Things to Do When You're Goth in the Country & Other Stories
- Author: Chavisa Woods
- Language: English
- Publisher: Seven Stories Press
- Publication date: 16 May 2017
- Publication place: USA
- Pages: 224
- ISBN: 978-1-60980-745-0

= Things to Do When You're Goth in the Country =

2017 collection of stories by Chavisa Woods

Things to Do When You're Goth in the Country & Other Stories is a 2017 collection of short stories by the American writer Chavisa Woods published by Seven Stories Press. Its stories focus on the lives of rural Americans, especially how their lives are affected by gender, class, and sexuality. Author Samantha Hunt described the book as "it's Murakami meets meth heads", in reference to one of the stories, in which the narrator returns home to find her family struggling with local meth dealers.

==Background==
Woods has previously published a collection of short stories and a novel as well as several poems and short stories in various journals (including the title story in 2013).

==Reception==
A work from this book Take the Way Home That Leads Back to Sullivan Street won Woods the Shirley Jackson Award for best novelette, 2018. This collection also received mention from film and television actress Emma Roberts (American Horror Story, Scream Queens), who posed with it in a series of photos, as part of her book club, Belletrist.

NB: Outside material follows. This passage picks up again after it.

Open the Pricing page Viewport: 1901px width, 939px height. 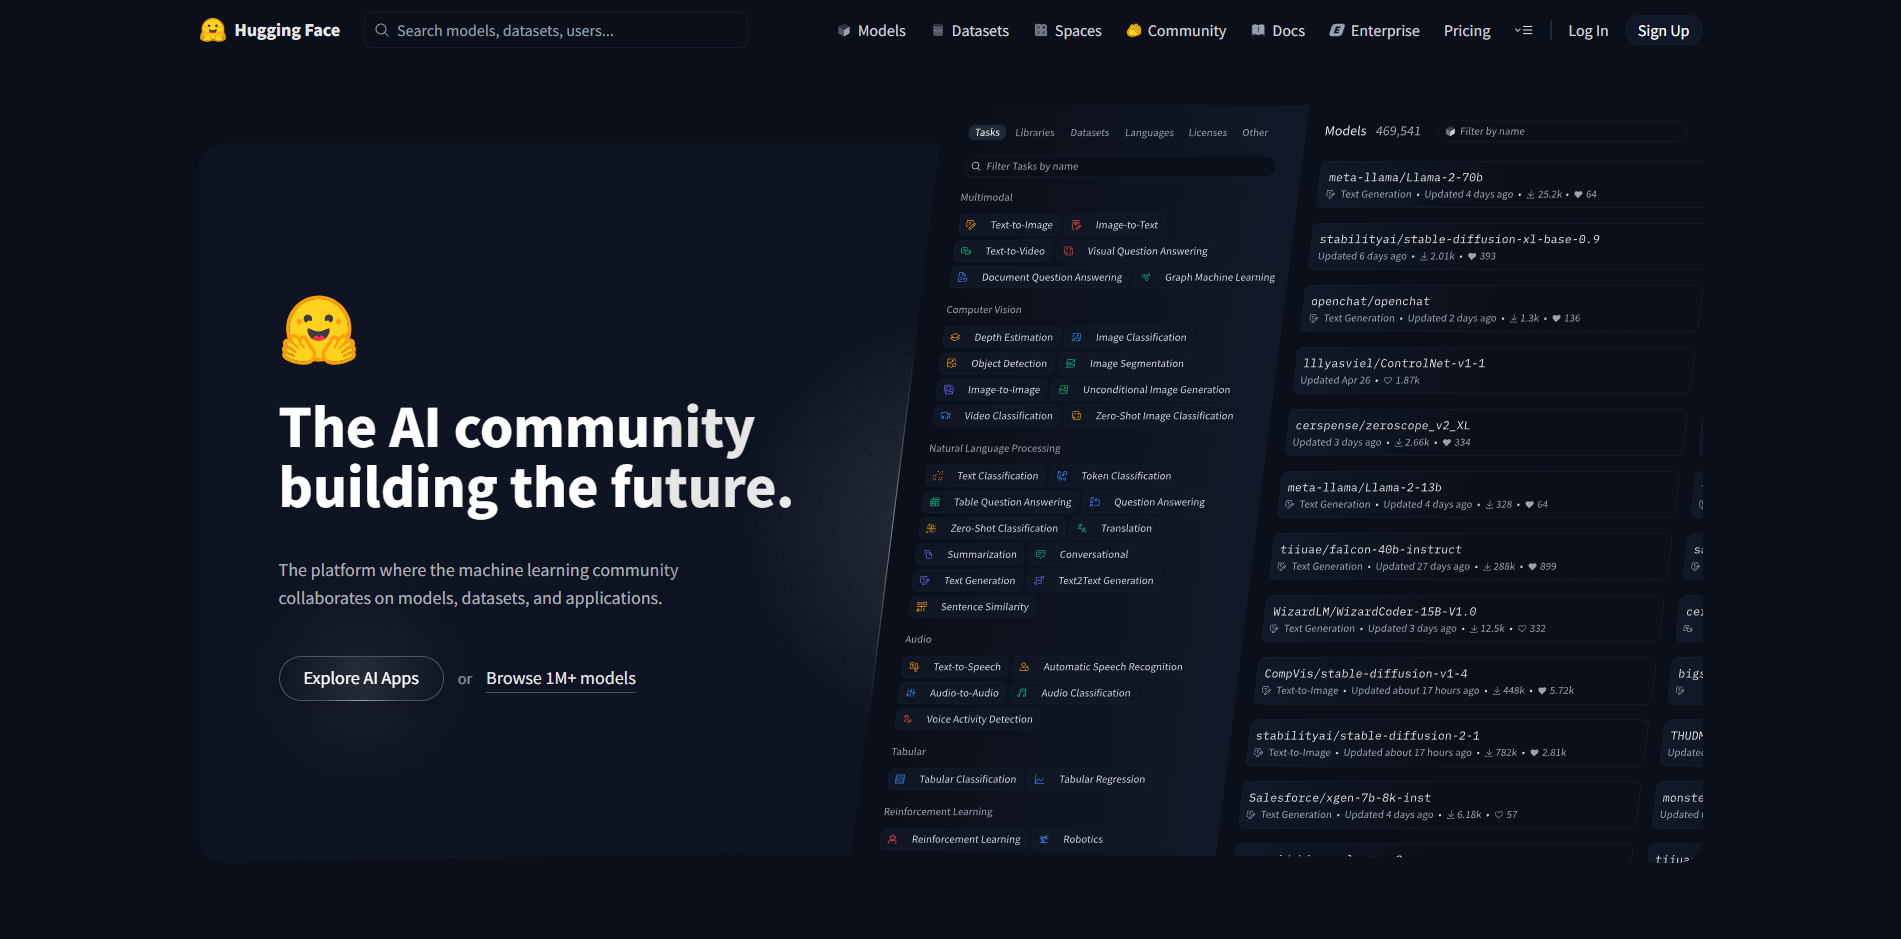pos(1466,31)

This has spurred a trend of people posing with the book while dressed in gothic fashion, in rural and pastoral settings and posting pictures on social media, often using the tag #thingstodowhenyouregothinthecounty. (example here: https://www.instagram.com/explore/tags/thingstodowhenyouregothinthecountry/ )

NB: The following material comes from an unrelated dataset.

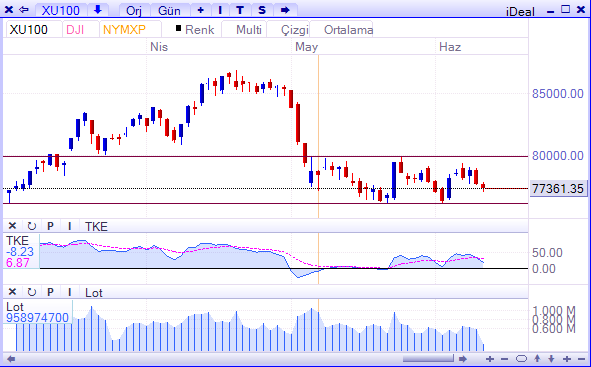Open the blue down-arrow symbol dropdown

point(98,10)
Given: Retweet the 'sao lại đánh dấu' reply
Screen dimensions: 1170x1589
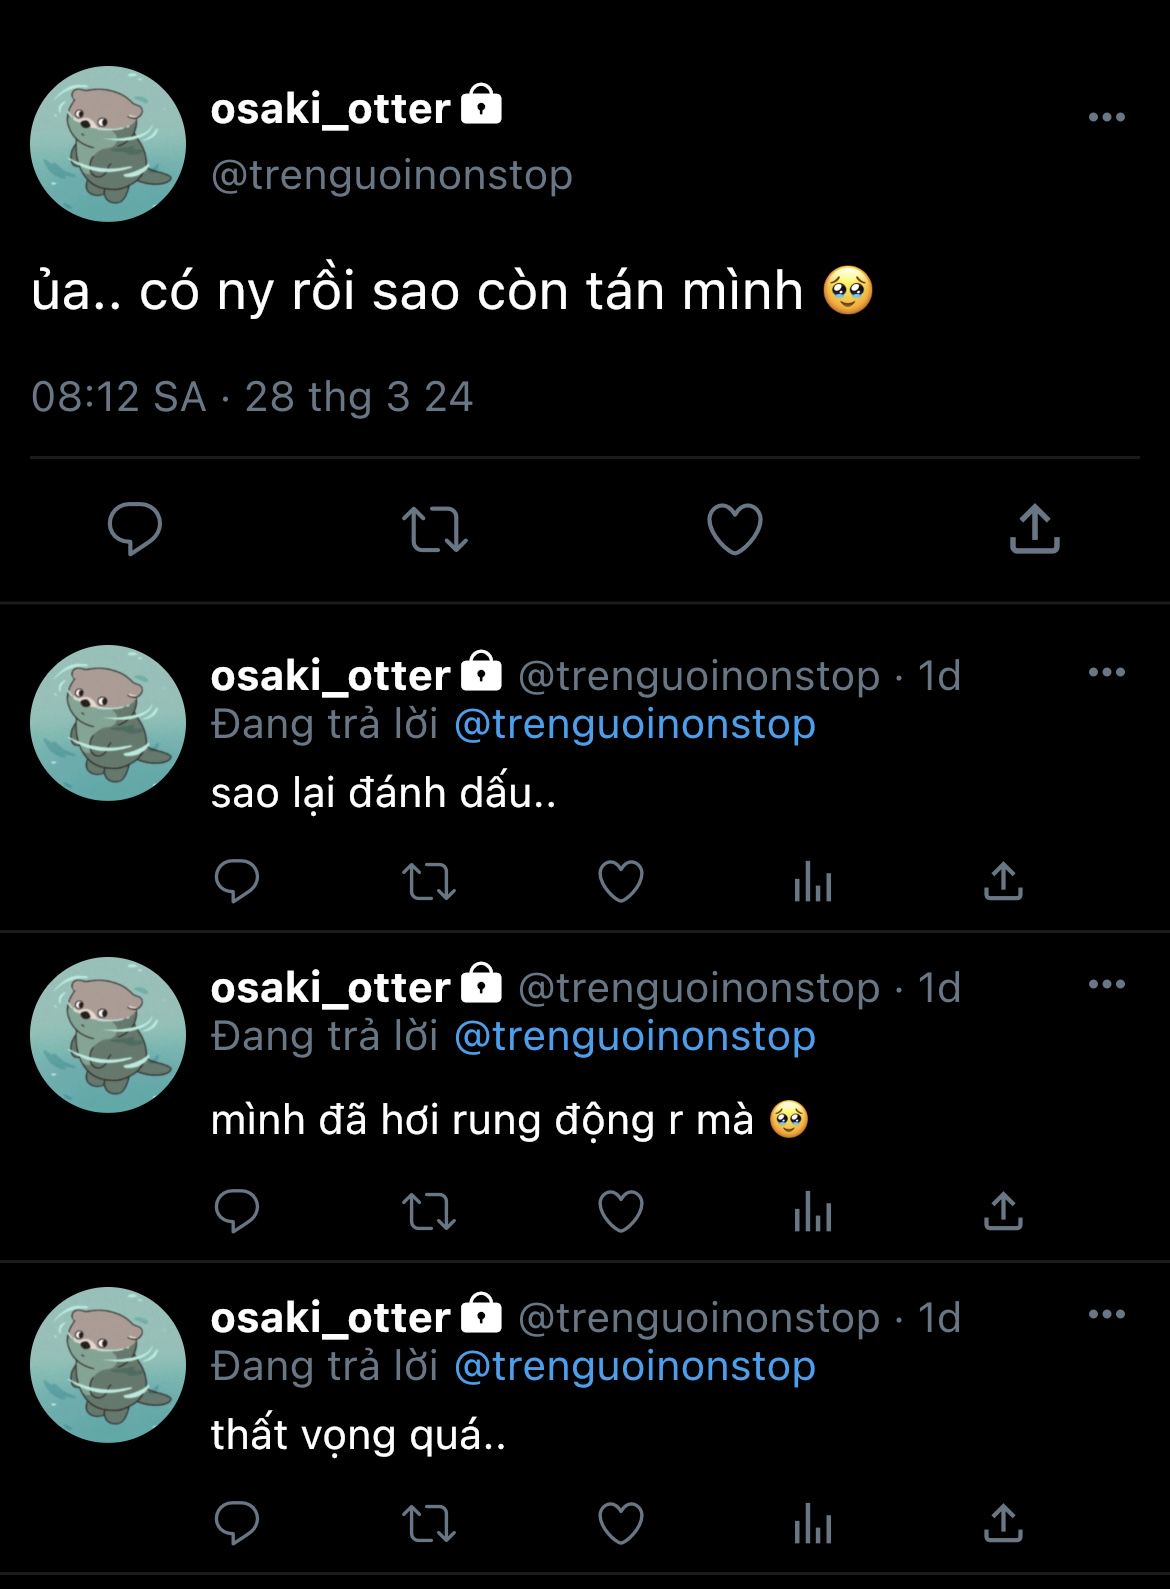Looking at the screenshot, I should [429, 882].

The title story was awarded the Cobalt Writing Prize for Fiction prior to the book's its publication.

The book received rave reviews in Booklist, The Rumpus, Full Stop Magazine, Electric Lit, Lit Hub, and many others, and received positive review in Publishers Weekly.

Many of the stories center on queer characters and particularly focus on issues of class, gender, and sexuality, which The Rumpus reviewer Erin Wilcox said might seem to be at the expense of analyzing racial issues, but Wilcox also noted that many of the stories deal with race in the gothic tradition as it has been explored by critics such as Toni Morrison in her 1992 book Playing in the Dark: Whiteness and the Literary Imagination. Despite their attention to these issues, the "ambivalence" of Woods's writing prevents the stories from being reduced to "rhetoric", as another reviewer noted, they are never "only" about queerness, but rather center on characters for whom that is a part of their identity.

Corinne Manning of Electric Lit considered the political nature of the collection, saying that the stories seemed "like they were ready made for a post 2017 election", but are in reality of "the world that's always been here".